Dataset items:
_____

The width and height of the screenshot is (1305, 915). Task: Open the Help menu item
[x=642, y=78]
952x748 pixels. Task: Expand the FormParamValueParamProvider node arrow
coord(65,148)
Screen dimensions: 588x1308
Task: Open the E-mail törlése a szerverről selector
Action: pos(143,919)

_____

TASK INSTRUCTIONS: Duplicate the data starting at the line containing "952x748 pixels. Task: Expand" and continuing through the end of the data, both ends included.

SOLUTION:
952x748 pixels. Task: Expand the FormParamValueParamProvider node arrow
coord(65,148)
Screen dimensions: 588x1308
Task: Open the E-mail törlése a szerverről selector
Action: pos(143,919)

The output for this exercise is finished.